Materials I used for this stage:

Steps:

  1. I started by checking out my reference photos and patterned out the sword as described in “Creating Patterns” in stage 1
  2. I used the patterns to pencil sketch it onto the my plywood sheet
  3. I used a jigsaw to cut out the rough shape

    Rough shape cut with jigsaw

    Rough shape cut with jigsaw

  4. I hand sanded the edges of the “blade” in order to create the tip.
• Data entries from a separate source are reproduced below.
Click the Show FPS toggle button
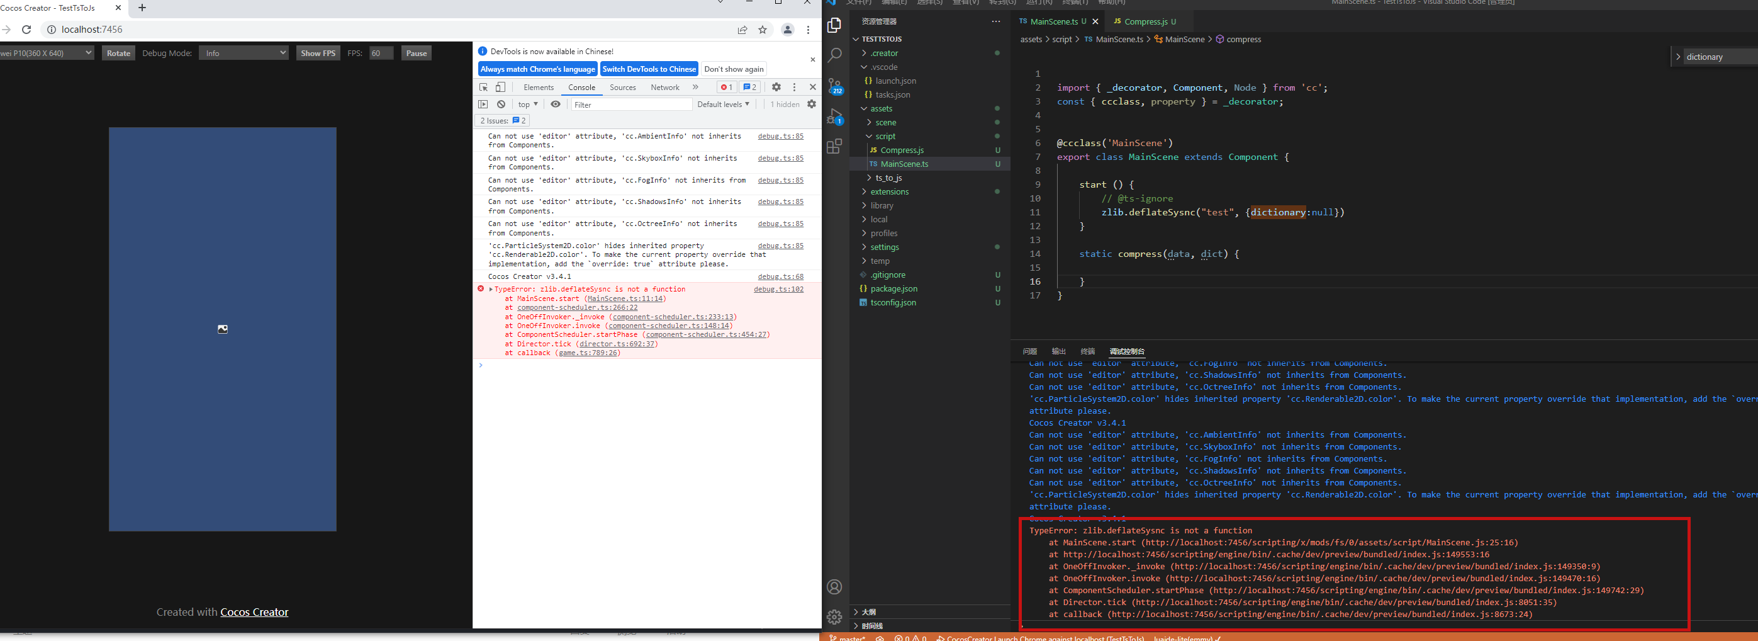tap(318, 53)
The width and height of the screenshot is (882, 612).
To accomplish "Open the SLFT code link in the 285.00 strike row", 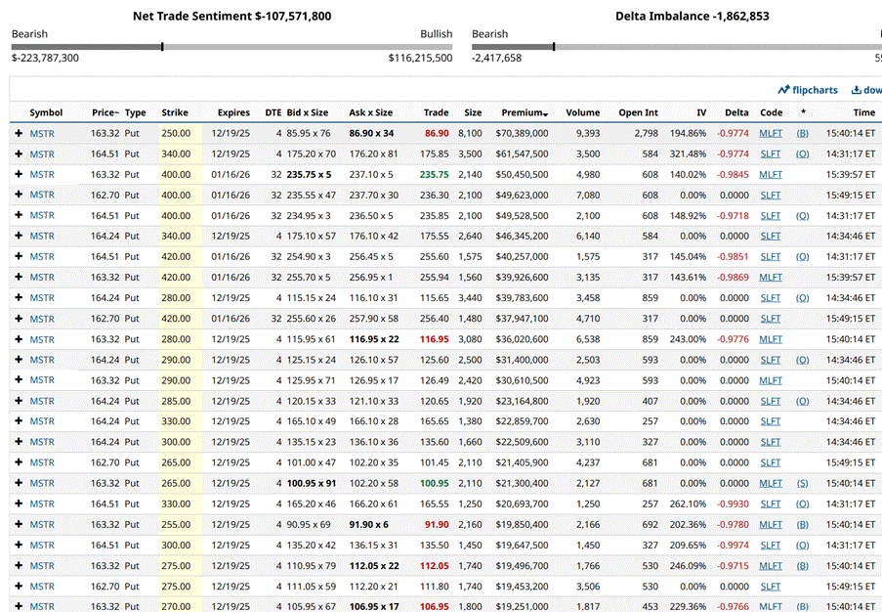I will point(771,401).
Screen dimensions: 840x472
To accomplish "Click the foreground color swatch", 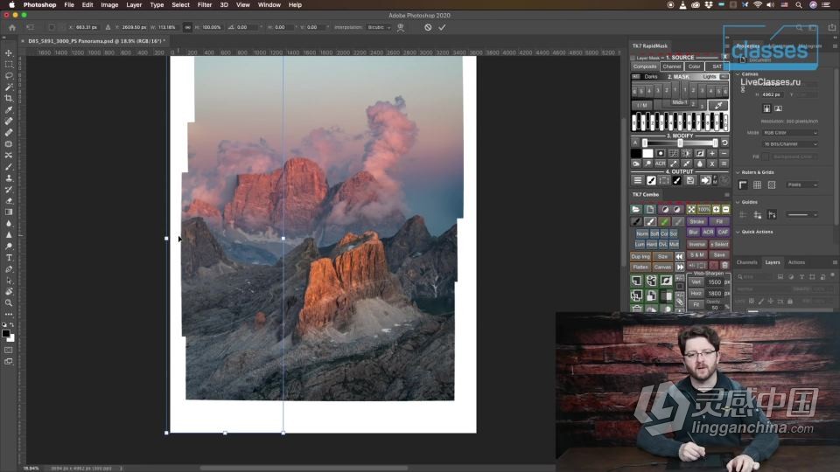I will tap(6, 332).
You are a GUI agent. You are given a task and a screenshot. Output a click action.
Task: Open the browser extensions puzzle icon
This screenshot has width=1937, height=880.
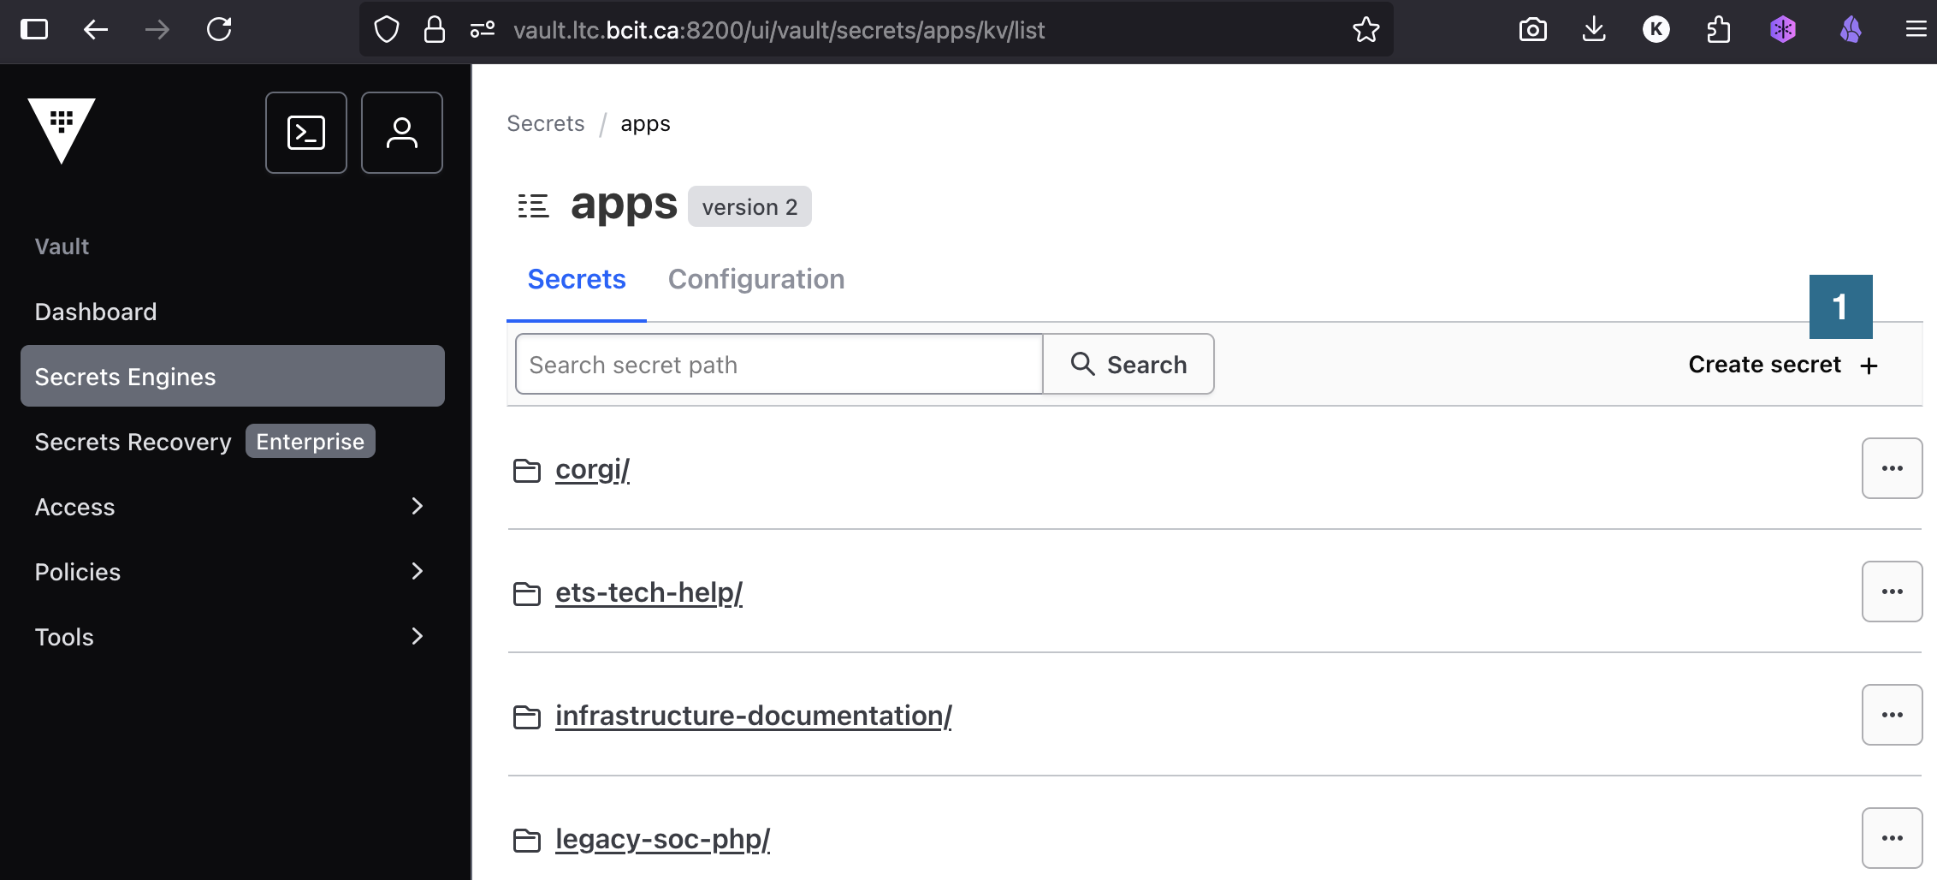click(1718, 30)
It took a while, and I could have used a dremel, but I felt I had more control hand sanding.
  5. I used the automotive spot putty all over the wood and then sanded with 220 grit sand paper in order to minimize the wood grains

    Sanding to get edge of blade "sharp"

    Sanding to get edge of blade “sharp”

  6. I then prime, painted, and clear coated the sword like I did with the rest of the pieces
  7. I used scrap foam for the handle details and eyelets for the circles on the blade

    Foam detailed handle and eyelets on blade

    Foam detailed handle and eyelets on blade

Stage 8: Ear piece, automated/motorized face mask, and lights

Materials I used for this stage:

Steps:

Test video of motorized face shield:

  1. I patterned the earmuffs with cardstock and made sure they would be able to fit servos and then made them out of foam
  2. I attached the earmuffs to a hairband that I would wear under my wig to hold the ears muffs in place

    Headband with earmuffs

    Headband with earmuffs

  3. I patterned the facemask with cardstock and then cut the patterns from a UV face shield

    UV Face shield

    UV Face shield

  4. I glued scrap foam to the edges of the face shield in order to provide some stiffness

    Checking mask size

    Checking mask size

  5. I attached the ends of the faceplate to the servo horns so the servos could control the opening and closing

    Servo horns attached to mask

    Servo horns attached to mask

  6. I programmed the microcontroller by modifying sample code from the Pololu website to move both servos at the push of a button that is activated through a wire down my arm

    Pololu mounted in chest piece

    Pololu mounted in chest piece

  7. In the sheath, I wired some LEDs and a battery holder that I diffused with a blue mylar folder for the lighting effect

    Sheath LEDs, Photo by BIizzardTerrak

    Sheath LEDs, Photo by BIizzardTerrak


And that pretty much sums it up. If you manage to get this far, suit up and have fun!